**Work to complete:** In the listing below, find the line holding "Open 图案|面额+规格+材质+发行数量 link" and the line holding "Task: Click 首页 in the breadcrumb". Write out those two lines and all lines between, exactly, and nothing more.

== Segment start ==

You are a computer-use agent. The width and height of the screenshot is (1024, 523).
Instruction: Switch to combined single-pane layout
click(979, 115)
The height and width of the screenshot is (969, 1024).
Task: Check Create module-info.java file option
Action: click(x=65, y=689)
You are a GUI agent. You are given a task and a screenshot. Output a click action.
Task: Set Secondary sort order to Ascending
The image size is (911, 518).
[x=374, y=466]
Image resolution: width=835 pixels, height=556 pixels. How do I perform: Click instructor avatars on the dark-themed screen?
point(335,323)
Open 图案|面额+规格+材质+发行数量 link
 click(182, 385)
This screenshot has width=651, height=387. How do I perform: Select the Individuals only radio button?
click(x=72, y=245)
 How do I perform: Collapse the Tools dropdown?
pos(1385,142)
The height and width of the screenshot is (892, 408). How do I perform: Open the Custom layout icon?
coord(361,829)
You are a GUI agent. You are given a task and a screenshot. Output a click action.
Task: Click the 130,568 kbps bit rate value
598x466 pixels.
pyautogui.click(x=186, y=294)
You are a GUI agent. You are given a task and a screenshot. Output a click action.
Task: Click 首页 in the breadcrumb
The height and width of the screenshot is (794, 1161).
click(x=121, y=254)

== Segment end ==

**Written answer:**
Open 图案|面额+规格+材质+发行数量 link
 click(182, 385)
This screenshot has width=651, height=387. How do I perform: Select the Individuals only radio button?
click(x=72, y=245)
 How do I perform: Collapse the Tools dropdown?
pos(1385,142)
The height and width of the screenshot is (892, 408). How do I perform: Open the Custom layout icon?
coord(361,829)
You are a GUI agent. You are given a task and a screenshot. Output a click action.
Task: Click the 130,568 kbps bit rate value
598x466 pixels.
pyautogui.click(x=186, y=294)
You are a GUI agent. You are given a task and a screenshot. Output a click action.
Task: Click 首页 in the breadcrumb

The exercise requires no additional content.